Short problem: Could you repeat the items from the line containing "You are a GUI" through the end of the items, inclusive, swapping "Brass" for "Bronze" and changing nothing else? Leave the pictures out of your answer.

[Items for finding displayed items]
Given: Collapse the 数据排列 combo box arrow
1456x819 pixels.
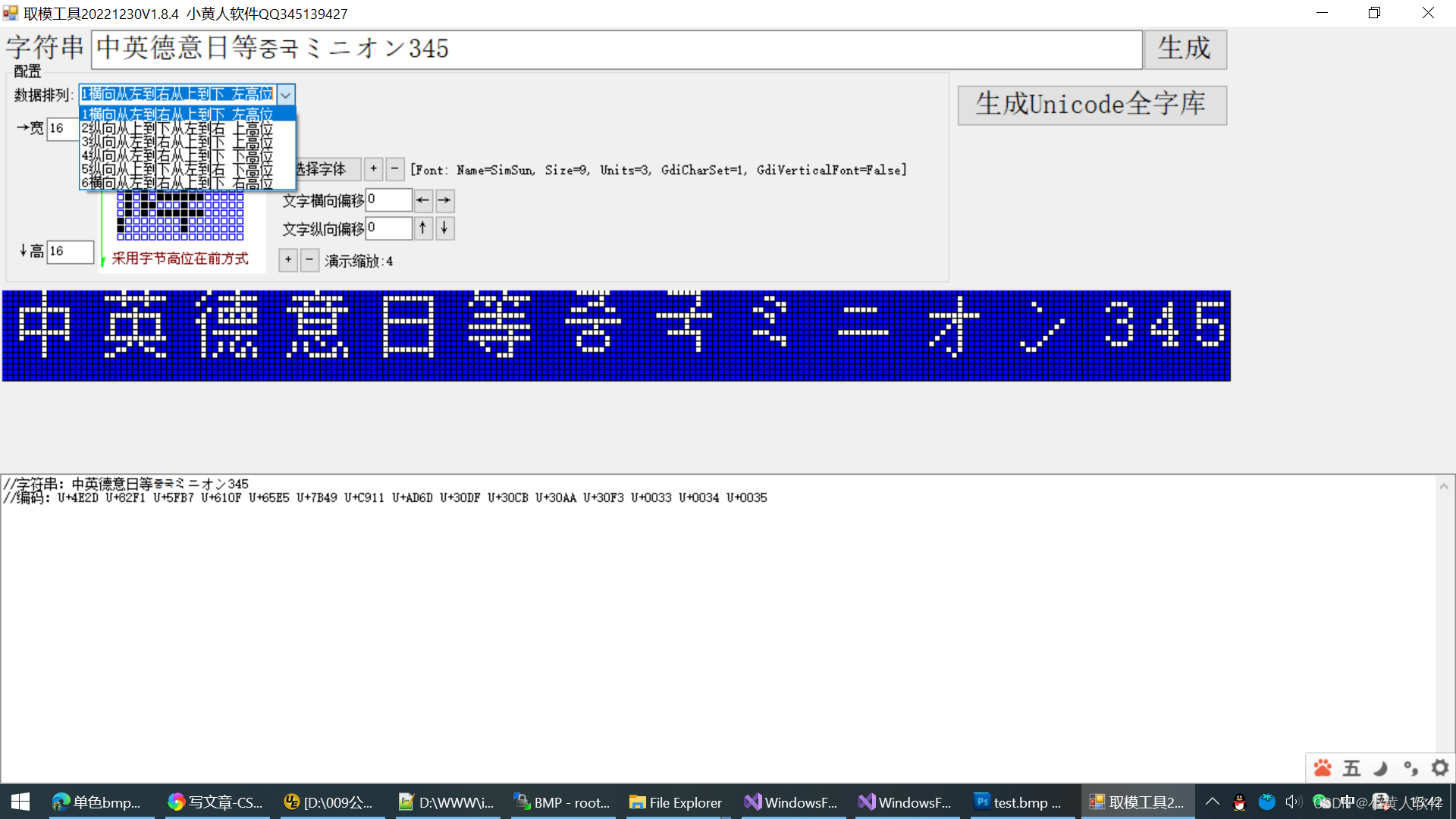Looking at the screenshot, I should (286, 95).
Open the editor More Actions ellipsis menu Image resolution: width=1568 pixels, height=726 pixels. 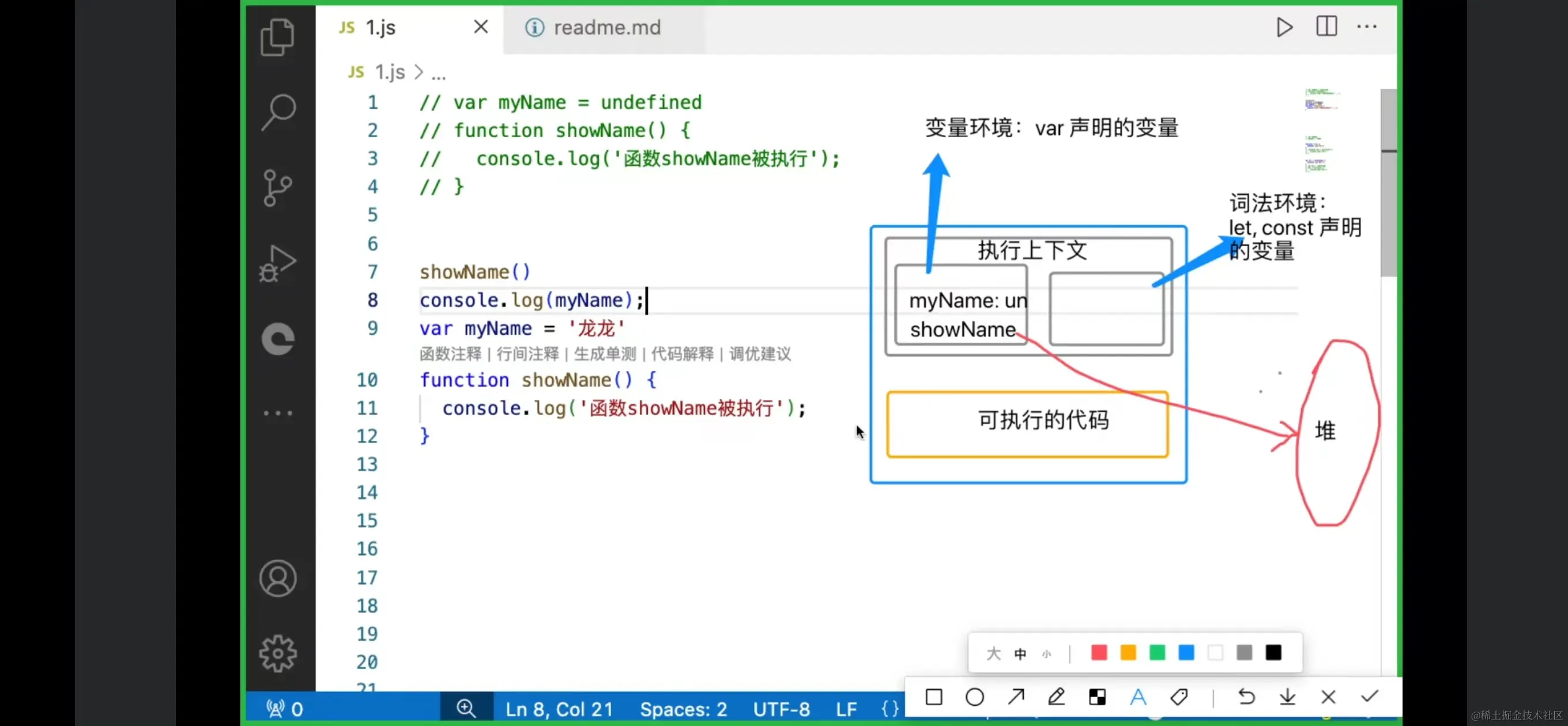(x=1366, y=27)
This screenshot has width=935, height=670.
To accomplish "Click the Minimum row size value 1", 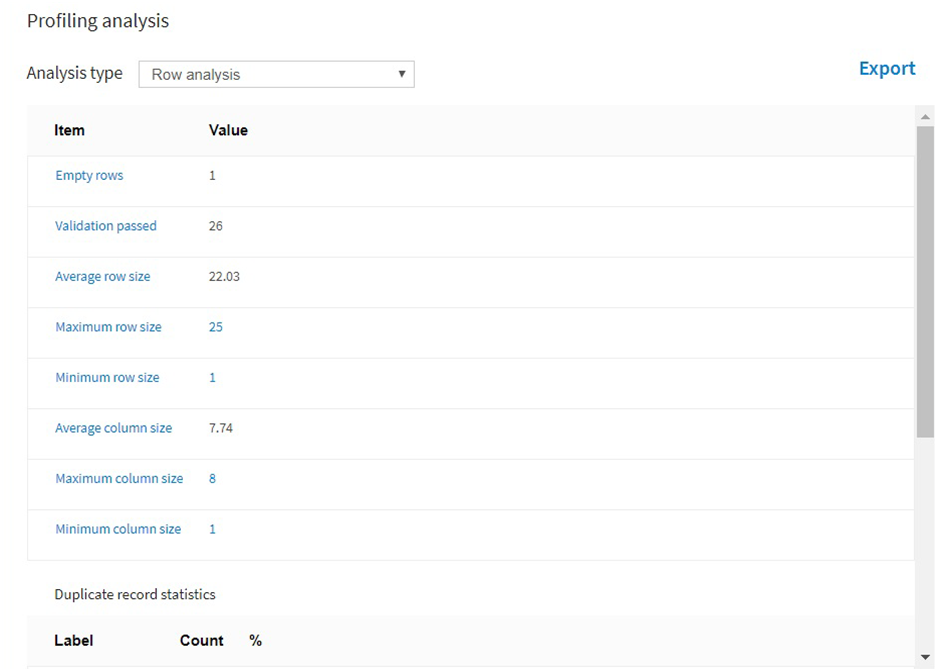I will point(212,377).
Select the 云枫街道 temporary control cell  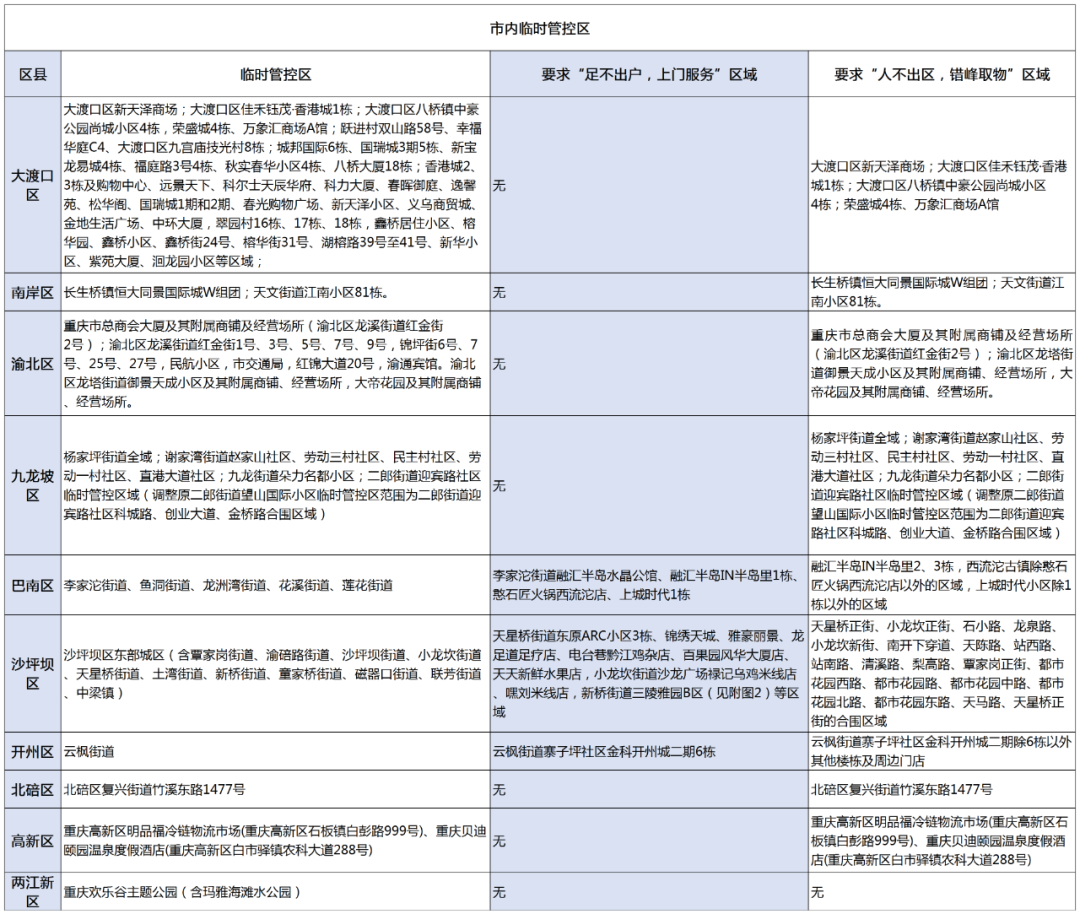click(x=275, y=750)
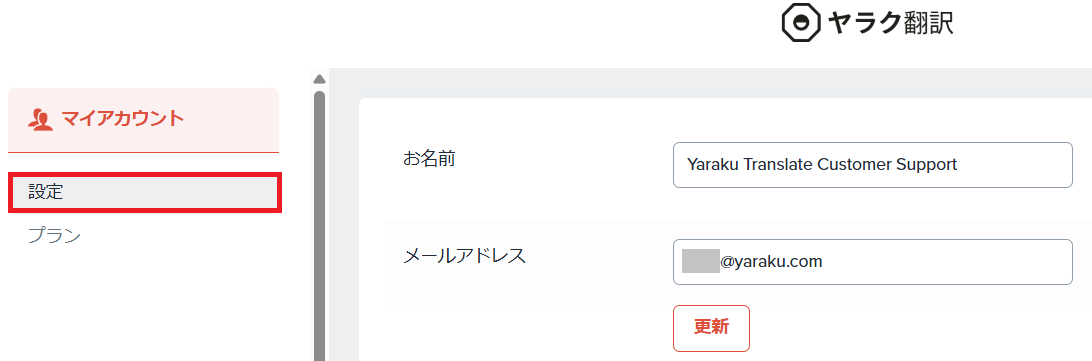
Task: Click the お名前 field label
Action: pos(429,159)
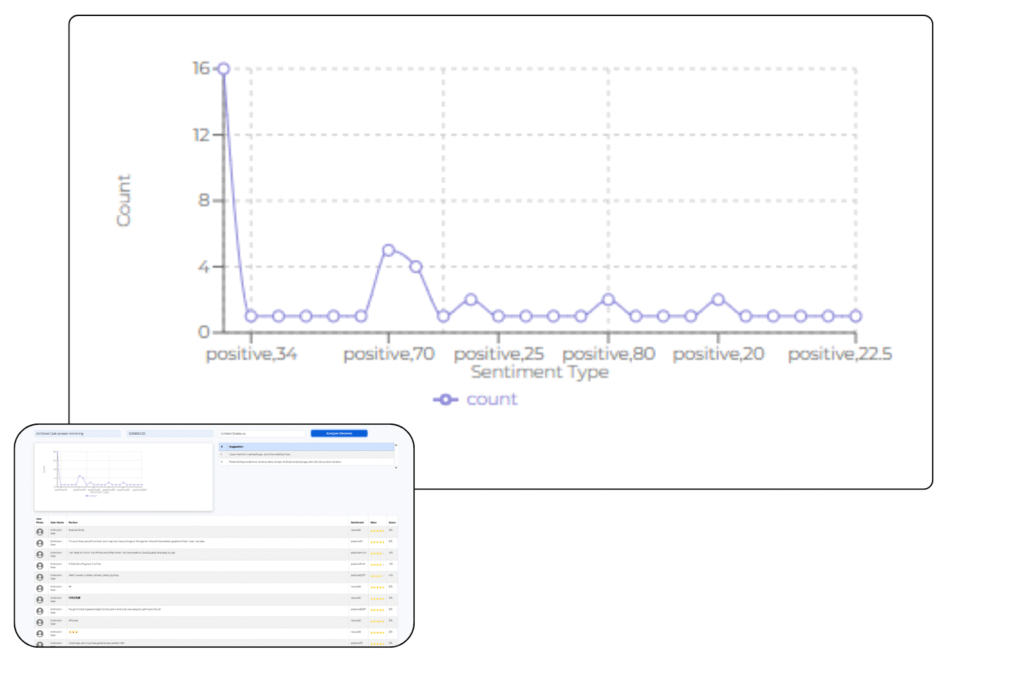Click the raised data point above positive,20
The height and width of the screenshot is (683, 1024).
pyautogui.click(x=718, y=300)
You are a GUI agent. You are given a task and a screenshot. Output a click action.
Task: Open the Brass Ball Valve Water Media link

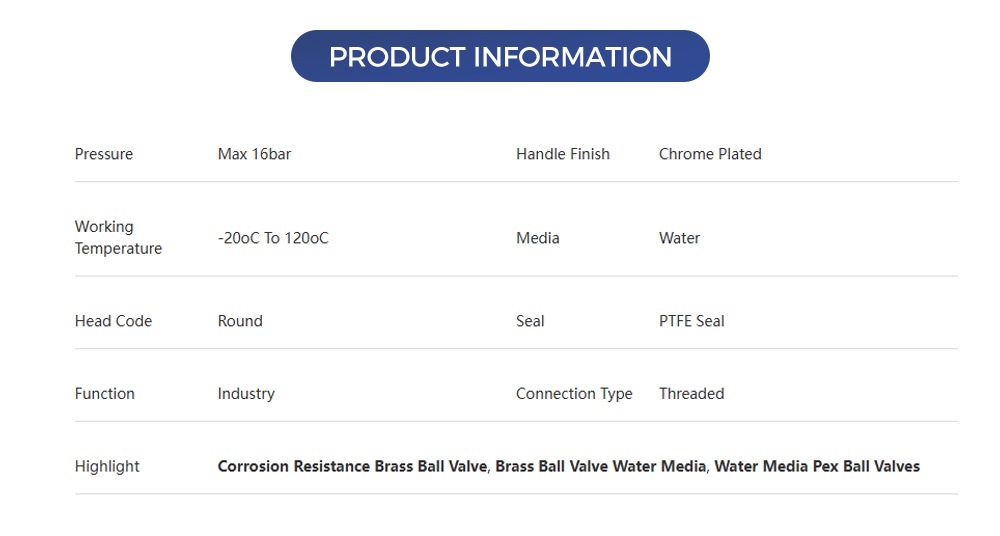pyautogui.click(x=600, y=466)
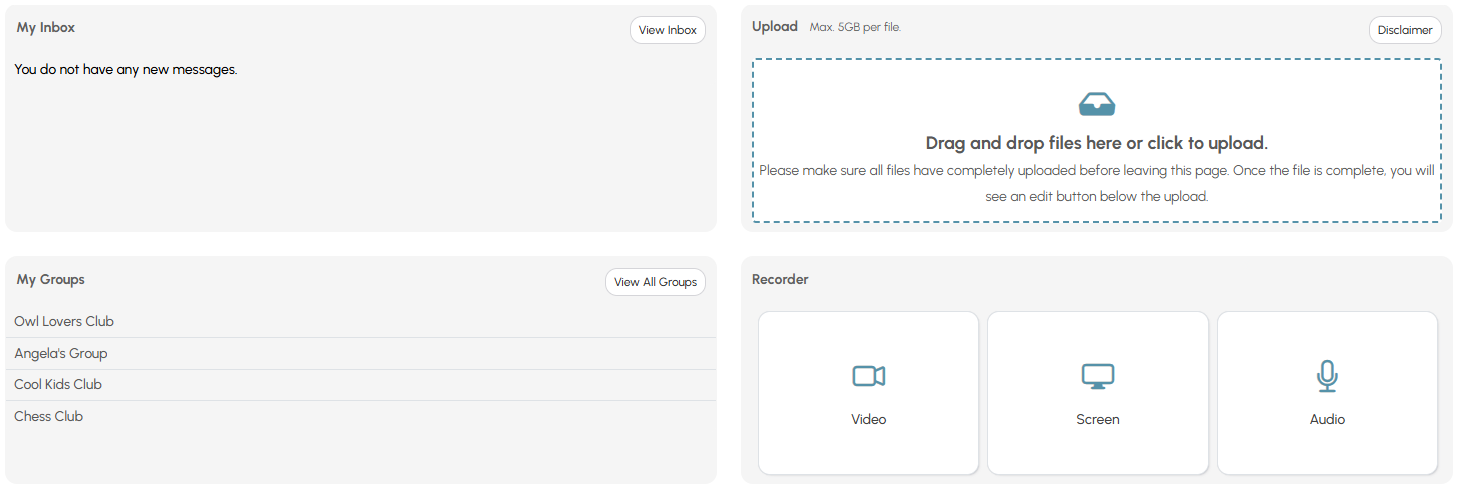1459x488 pixels.
Task: Click the Upload panel heading
Action: (x=775, y=27)
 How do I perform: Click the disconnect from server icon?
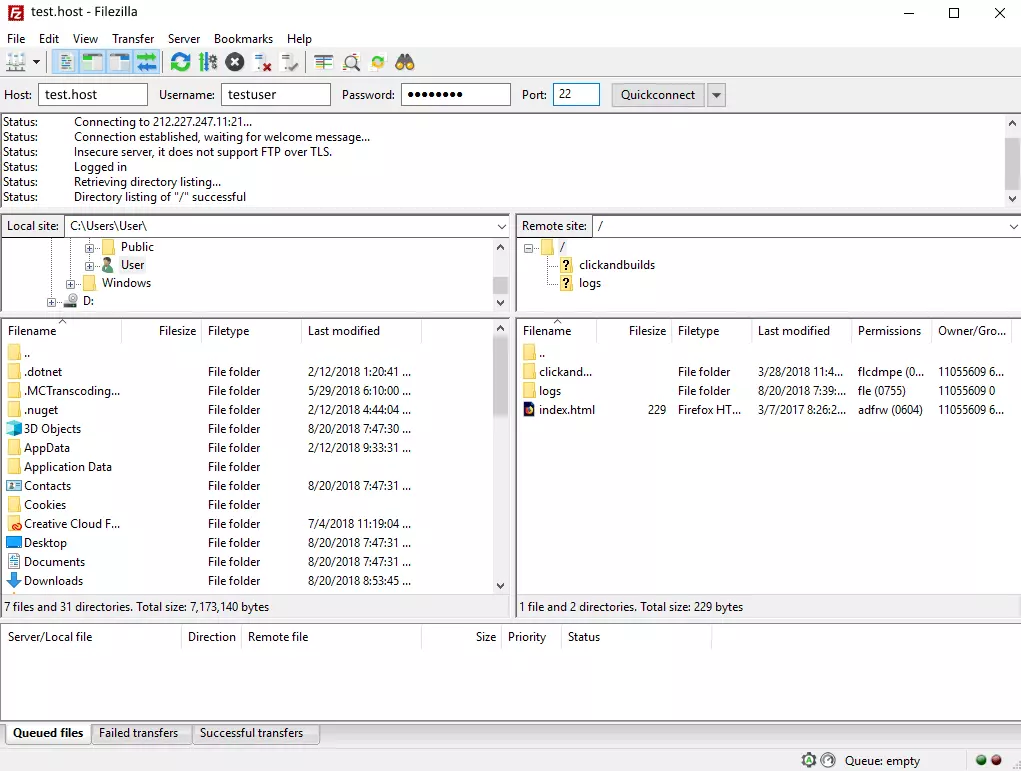(x=263, y=62)
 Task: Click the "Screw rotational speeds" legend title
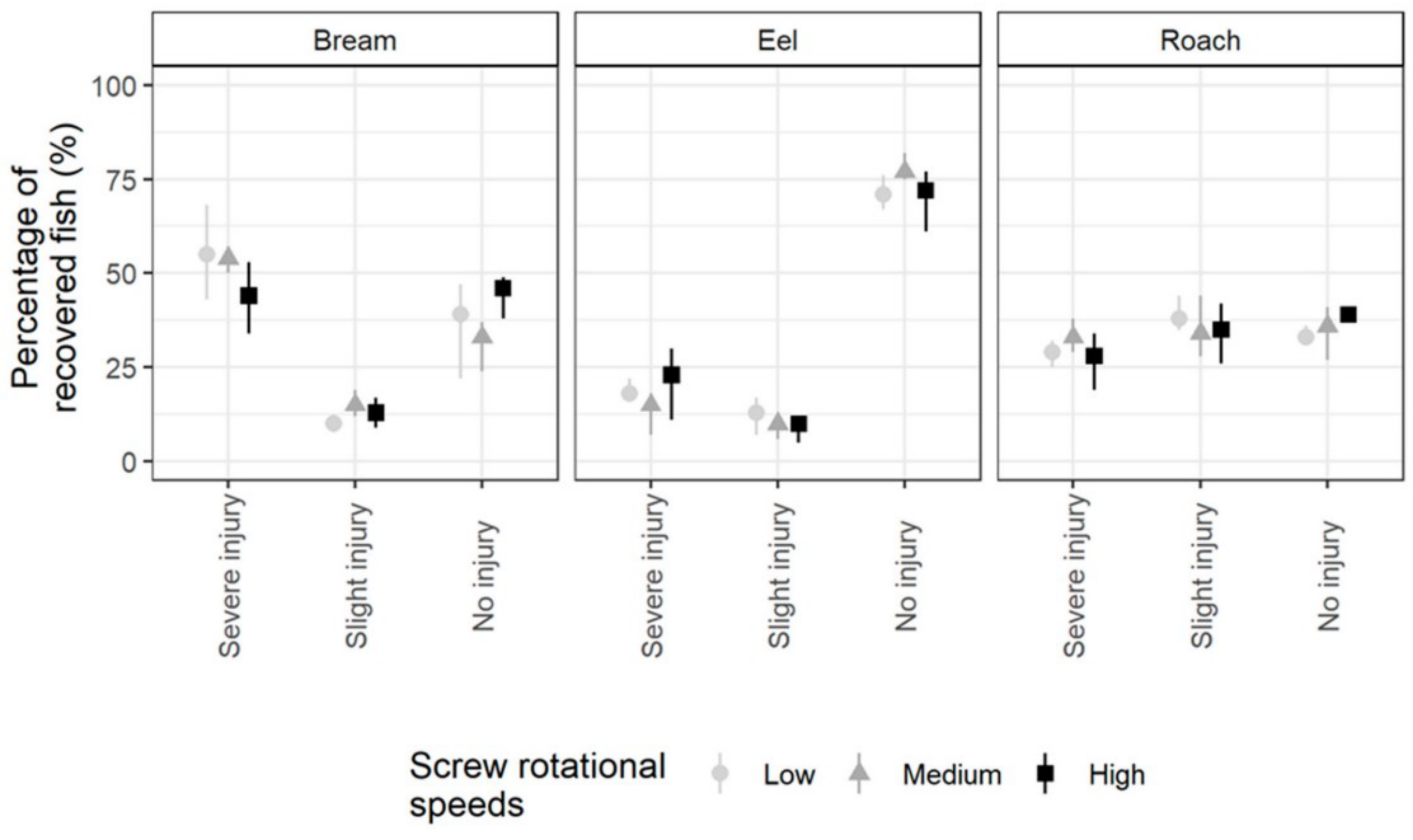(x=536, y=784)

Answer below:
You are a GUI agent. You are given a task and a screenshot. Output a click action.
Task: Open the Bronze Ball Valve Water Media link

pyautogui.click(x=600, y=466)
1459x488 pixels.
Task: Click the Upload panel heading
Action: (x=775, y=27)
 How do I perform: Click the disconnect from server icon?
(x=263, y=62)
 Task: Click the "Screw rotational speeds" legend title
(x=536, y=784)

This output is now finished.